Rather than bitswapping the index every time through the loop you can manually implement a '++' equivalent that uses bits in the wrong order to do a double indexed for loop. I've verified that gcc at O3 inlines the increment function, but as to whether it's any faster then bitswapping the number via a lookup every time, that's for the profiler to say.
Here's an illustrative test program.
#include <stdio.h>
void RevBitIncr( int *n, int bit )
{
do
{
bit >>= 1;
*n ^= bit;
} while( (*n & bit) == 0 && bit != 1 );
}
int main(void)
{
int max = 0x100;
int i, j;
for( i = 0, j = 0; i != max; ++i, RevBitIncr( &j, max ) )
{
if( i < j )
printf( "%02x <-> %02x\n", i, j );
}
return 0;
}
Using a pre-built lookup table to do the mapping seems to be the obvious solution. I guess it depends how big the arrays you will be dealing with are. But even if a direct mapping is not possible, I'd still go for a lookup table, maybe of byte-size patterns that you can use to build the word-sized pattern for the final index.
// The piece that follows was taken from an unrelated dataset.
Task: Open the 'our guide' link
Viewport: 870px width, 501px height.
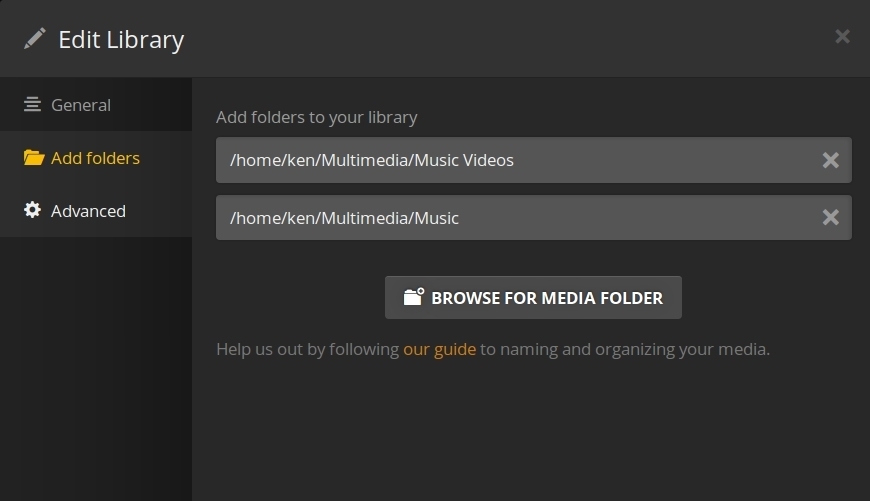Action: (439, 350)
The following approach computes the next bit-reversed index from the previous one like in Charles Bailey's answer, but in a more optimized way. Note that incrementing a number simply flips a sequence of least-significant bits, for example from 0111 to 1000. So in order to compute the next bit-reversed index, you have to flip a sequence of most-significant bits. If your target platform has a CTZ ("count trailing zeros") instruction, this can be done efficiently.
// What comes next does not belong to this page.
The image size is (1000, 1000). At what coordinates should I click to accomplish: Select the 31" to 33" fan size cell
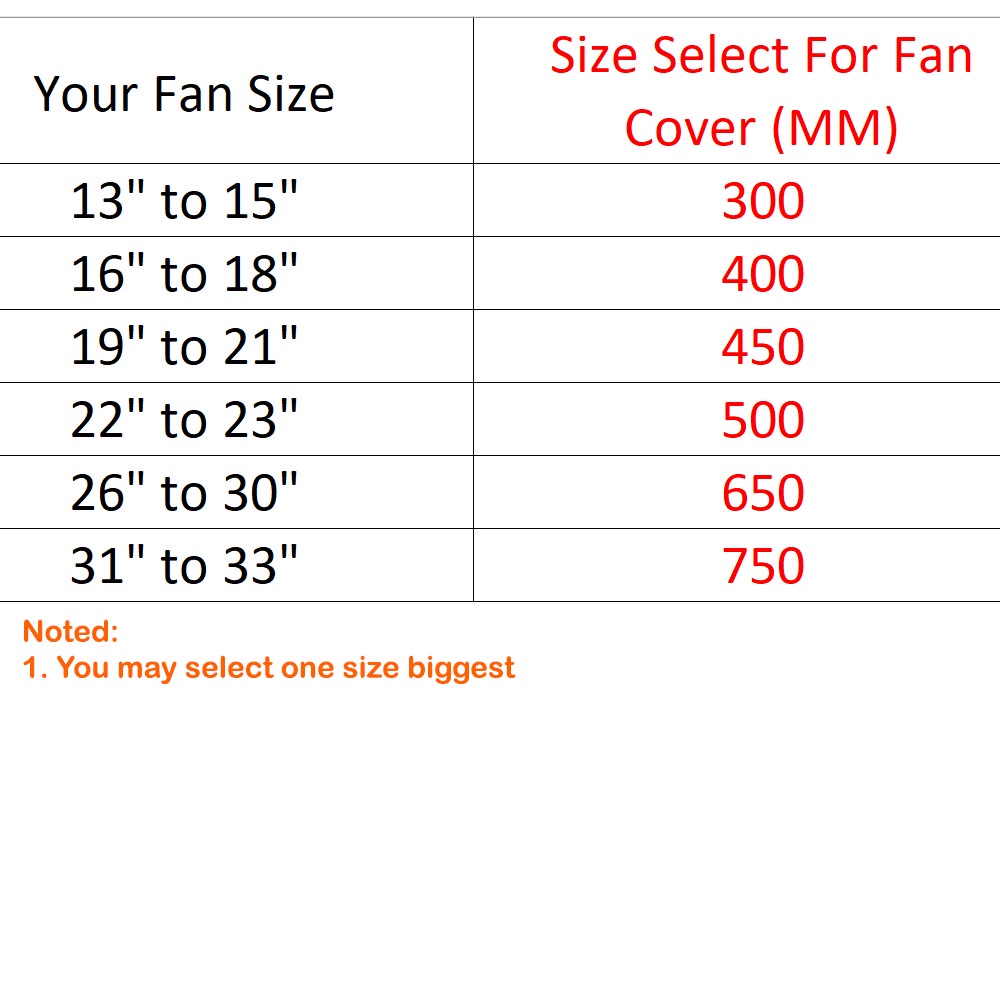(x=184, y=566)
Example using GCC's __builtin_ctz:
void brswap(double *a, unsigned n) {
for (unsigned i = 0, j = 0; i < n; i++) {
if (i < j) {
double tmp = a[i];
a[i] = a[j];
a[j] = tmp;
}
// Length of the mask.
unsigned len = __builtin_ctz(i + 1) + 1;
// XOR with mask.
j ^= n - (n >> len);
}
}
Without a CTZ instruction, you can also use integer division:
void brswap(double *a, unsigned n) {
for (unsigned i = 0, j = 0; i < n; i++) {
if (i < j) {
double tmp = a[i];
a[i] = a[j];
a[j] = tmp;
}
// Compute a mask of LSBs.
unsigned mask = i ^ (i + 1);
// Using division to bit-reverse a single bit.
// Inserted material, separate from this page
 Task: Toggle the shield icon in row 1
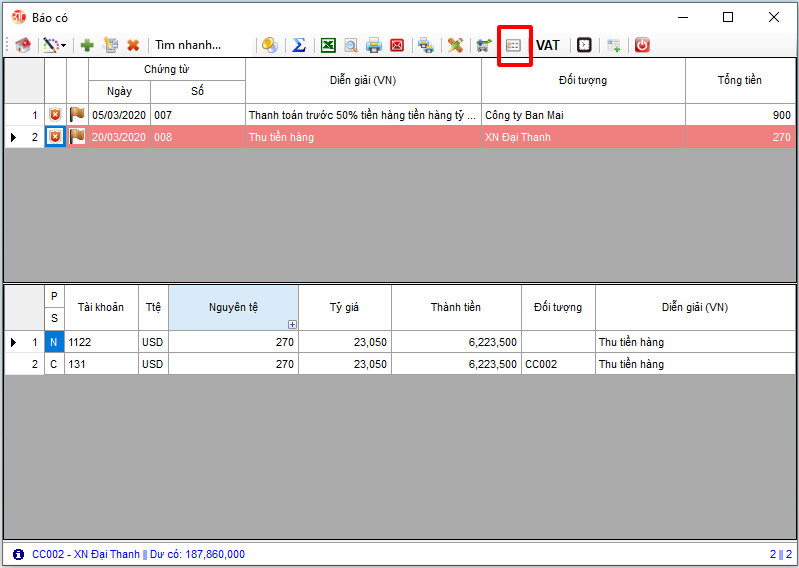[56, 115]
unsigned rev = n / (mask + 1);
// XOR with mask.
j ^= n - rev;
}
}
Element 00000001b should be swapped with element 10000000b
I think you mean "Element 00000001b should be swapped with element 11111110b" in the first line?
Instead of awapping 256 bytes you could cast the array to (long long*) and swap 32 "long long" values instead, that should be much faster on 64 bit machines (or use 64 long values on a 32 bit machine).
Secondly if you naively run through the array and swap all values with its complement than you will swap all elements twice, so you have done nothing at all :-) So you first have to identity which are the complements and leave them out of your loop.